**ACTIVITY**: Take the entries that follow and write them out again, word for word.

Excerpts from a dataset

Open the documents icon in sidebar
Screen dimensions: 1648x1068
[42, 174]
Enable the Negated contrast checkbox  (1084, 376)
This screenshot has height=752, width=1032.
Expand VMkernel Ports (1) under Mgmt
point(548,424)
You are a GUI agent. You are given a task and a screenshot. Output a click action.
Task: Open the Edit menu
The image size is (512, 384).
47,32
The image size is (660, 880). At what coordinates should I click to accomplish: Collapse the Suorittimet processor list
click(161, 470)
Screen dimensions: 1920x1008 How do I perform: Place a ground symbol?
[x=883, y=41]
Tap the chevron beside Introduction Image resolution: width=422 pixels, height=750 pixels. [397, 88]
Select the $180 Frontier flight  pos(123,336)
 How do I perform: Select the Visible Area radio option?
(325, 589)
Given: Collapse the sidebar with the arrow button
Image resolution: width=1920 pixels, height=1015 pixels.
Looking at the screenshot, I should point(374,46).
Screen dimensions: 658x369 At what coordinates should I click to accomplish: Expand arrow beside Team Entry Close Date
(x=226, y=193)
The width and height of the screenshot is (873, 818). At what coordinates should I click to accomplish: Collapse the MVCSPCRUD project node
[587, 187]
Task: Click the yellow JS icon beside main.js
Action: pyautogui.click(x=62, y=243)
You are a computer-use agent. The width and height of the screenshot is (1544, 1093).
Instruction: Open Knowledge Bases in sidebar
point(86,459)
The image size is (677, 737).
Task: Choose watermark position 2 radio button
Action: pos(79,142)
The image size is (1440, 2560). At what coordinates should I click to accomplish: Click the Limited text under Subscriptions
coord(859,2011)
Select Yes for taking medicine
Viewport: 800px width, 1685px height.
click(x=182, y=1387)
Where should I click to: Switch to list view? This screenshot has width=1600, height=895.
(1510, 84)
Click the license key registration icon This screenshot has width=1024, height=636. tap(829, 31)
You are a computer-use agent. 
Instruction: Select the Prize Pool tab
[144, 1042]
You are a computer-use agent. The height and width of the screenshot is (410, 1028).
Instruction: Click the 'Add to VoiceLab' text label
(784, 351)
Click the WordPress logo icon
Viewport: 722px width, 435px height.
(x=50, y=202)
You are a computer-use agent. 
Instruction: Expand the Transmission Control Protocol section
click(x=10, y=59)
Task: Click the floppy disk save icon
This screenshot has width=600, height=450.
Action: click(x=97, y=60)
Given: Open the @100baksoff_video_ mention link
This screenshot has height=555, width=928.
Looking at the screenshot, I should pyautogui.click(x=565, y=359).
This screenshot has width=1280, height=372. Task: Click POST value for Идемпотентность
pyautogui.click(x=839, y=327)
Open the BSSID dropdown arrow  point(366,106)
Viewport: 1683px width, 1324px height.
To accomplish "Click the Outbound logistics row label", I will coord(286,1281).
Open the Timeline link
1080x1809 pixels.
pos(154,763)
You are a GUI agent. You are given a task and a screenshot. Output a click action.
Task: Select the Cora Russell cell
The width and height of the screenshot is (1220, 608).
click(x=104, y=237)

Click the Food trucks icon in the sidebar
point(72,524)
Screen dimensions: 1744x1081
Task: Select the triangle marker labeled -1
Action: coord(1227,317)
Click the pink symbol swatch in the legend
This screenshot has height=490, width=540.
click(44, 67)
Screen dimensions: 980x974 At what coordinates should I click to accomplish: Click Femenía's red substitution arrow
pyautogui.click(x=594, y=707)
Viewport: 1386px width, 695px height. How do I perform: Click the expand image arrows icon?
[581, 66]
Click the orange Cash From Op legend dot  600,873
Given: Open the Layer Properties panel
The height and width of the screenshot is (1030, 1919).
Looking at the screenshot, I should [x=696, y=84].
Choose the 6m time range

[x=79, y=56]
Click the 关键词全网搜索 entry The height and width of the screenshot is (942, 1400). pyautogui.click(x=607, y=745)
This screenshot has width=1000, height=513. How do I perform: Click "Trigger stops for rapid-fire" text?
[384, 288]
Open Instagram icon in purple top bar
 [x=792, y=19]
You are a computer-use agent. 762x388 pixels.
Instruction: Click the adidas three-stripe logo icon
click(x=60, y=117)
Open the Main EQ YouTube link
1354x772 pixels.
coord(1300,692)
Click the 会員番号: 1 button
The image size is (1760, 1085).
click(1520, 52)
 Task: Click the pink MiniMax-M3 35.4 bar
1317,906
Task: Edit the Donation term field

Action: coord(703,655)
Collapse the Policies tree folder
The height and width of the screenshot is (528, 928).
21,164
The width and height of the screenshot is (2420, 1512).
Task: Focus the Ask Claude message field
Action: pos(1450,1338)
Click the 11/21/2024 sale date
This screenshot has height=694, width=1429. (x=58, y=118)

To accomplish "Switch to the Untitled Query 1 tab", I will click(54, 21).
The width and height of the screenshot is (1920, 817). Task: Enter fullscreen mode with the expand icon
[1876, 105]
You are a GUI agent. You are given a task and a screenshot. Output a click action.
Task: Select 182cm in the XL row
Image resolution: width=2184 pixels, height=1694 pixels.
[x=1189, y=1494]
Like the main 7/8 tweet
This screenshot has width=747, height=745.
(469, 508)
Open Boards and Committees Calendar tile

**RESPONSE BELOW**:
Open the documents icon in sidebar
Screen dimensions: 1648x1068
[42, 174]
Enable the Negated contrast checkbox  (1084, 376)
This screenshot has height=752, width=1032.
Expand VMkernel Ports (1) under Mgmt
point(548,424)
You are a GUI agent. You are given a task and a screenshot. Output a click action.
Task: Open the Edit menu
The image size is (512, 384).
47,32
The image size is (660, 880). At what coordinates should I click to accomplish: Collapse the Suorittimet processor list
click(161, 470)
Screen dimensions: 1920x1008 How do I perform: Place a ground symbol?
[x=883, y=41]
Tap the chevron beside Introduction Image resolution: width=422 pixels, height=750 pixels. [397, 88]
Select the $180 Frontier flight  pos(123,336)
 How do I perform: Select the Visible Area radio option?
(325, 589)
Given: Collapse the sidebar with the arrow button
Image resolution: width=1920 pixels, height=1015 pixels.
Looking at the screenshot, I should point(374,46).
Screen dimensions: 658x369 At what coordinates should I click to accomplish: Expand arrow beside Team Entry Close Date
(x=226, y=193)
The width and height of the screenshot is (873, 818). At what coordinates should I click to accomplish: Collapse the MVCSPCRUD project node
[587, 187]
Task: Click the yellow JS icon beside main.js
Action: pyautogui.click(x=62, y=243)
You are a computer-use agent. The width and height of the screenshot is (1544, 1093).
Instruction: Open Knowledge Bases in sidebar
point(86,459)
The image size is (677, 737).
Task: Choose watermark position 2 radio button
Action: pos(79,142)
The image size is (1440, 2560). At what coordinates should I click to accomplish: Click the Limited text under Subscriptions
coord(859,2011)
Select Yes for taking medicine
Viewport: 800px width, 1685px height.
click(x=182, y=1387)
Where should I click to: Switch to list view? This screenshot has width=1600, height=895.
(1510, 84)
Click the license key registration icon This screenshot has width=1024, height=636. tap(829, 31)
You are a computer-use agent. 
Instruction: Select the Prize Pool tab
[144, 1042]
You are a computer-use agent. The height and width of the screenshot is (410, 1028).
Instruction: Click the 'Add to VoiceLab' text label
(784, 351)
Click the WordPress logo icon
Viewport: 722px width, 435px height.
(x=50, y=202)
You are a computer-use agent. 
Instruction: Expand the Transmission Control Protocol section
click(x=10, y=59)
Task: Click the floppy disk save icon
This screenshot has width=600, height=450.
Action: click(x=97, y=60)
Given: Open the @100baksoff_video_ mention link
This screenshot has height=555, width=928.
Looking at the screenshot, I should pyautogui.click(x=565, y=359).
This screenshot has width=1280, height=372. Task: Click POST value for Идемпотентность
pyautogui.click(x=839, y=327)
Open the BSSID dropdown arrow  point(366,106)
Viewport: 1683px width, 1324px height.
To accomplish "Click the Outbound logistics row label", I will coord(286,1281).
Open the Timeline link
1080x1809 pixels.
pos(154,763)
You are a GUI agent. You are given a task and a screenshot. Output a click action.
Task: Select the Cora Russell cell
The width and height of the screenshot is (1220, 608).
click(x=104, y=237)

Click the Food trucks icon in the sidebar
point(72,524)
Screen dimensions: 1744x1081
Task: Select the triangle marker labeled -1
Action: coord(1227,317)
Click the pink symbol swatch in the legend
This screenshot has height=490, width=540.
click(44, 67)
Screen dimensions: 980x974 At what coordinates should I click to accomplish: Click Femenía's red substitution arrow
pyautogui.click(x=594, y=707)
Viewport: 1386px width, 695px height. How do I perform: Click the expand image arrows icon?
[581, 66]
Click the orange Cash From Op legend dot  600,873
Given: Open the Layer Properties panel
The height and width of the screenshot is (1030, 1919).
Looking at the screenshot, I should [x=696, y=84].
Choose the 6m time range

[x=79, y=56]
Click the 关键词全网搜索 entry The height and width of the screenshot is (942, 1400). pyautogui.click(x=607, y=745)
This screenshot has width=1000, height=513. How do I perform: Click "Trigger stops for rapid-fire" text?
[384, 288]
Open Instagram icon in purple top bar
 [x=792, y=19]
You are a computer-use agent. 762x388 pixels.
Instruction: Click the adidas three-stripe logo icon
click(x=60, y=117)
Open the Main EQ YouTube link
1354x772 pixels.
coord(1300,692)
Click the 会員番号: 1 button
The image size is (1760, 1085).
click(1520, 52)
 Task: Click the pink MiniMax-M3 35.4 bar
1317,906
Task: Edit the Donation term field

Action: coord(703,655)
Collapse the Policies tree folder
The height and width of the screenshot is (528, 928).
21,164
The width and height of the screenshot is (2420, 1512).
Task: Focus the Ask Claude message field
Action: pos(1450,1338)
Click the 11/21/2024 sale date
This screenshot has height=694, width=1429. (x=58, y=118)

To accomplish "Switch to the Untitled Query 1 tab", I will click(54, 21).
The width and height of the screenshot is (1920, 817). Task: Enter fullscreen mode with the expand icon
[1876, 105]
You are a GUI agent. You are given a task and a screenshot. Output a click action.
Task: Select 182cm in the XL row
Image resolution: width=2184 pixels, height=1694 pixels.
[x=1189, y=1494]
Like the main 7/8 tweet
This screenshot has width=747, height=745.
(469, 508)
Open Boards and Committees Calendar tile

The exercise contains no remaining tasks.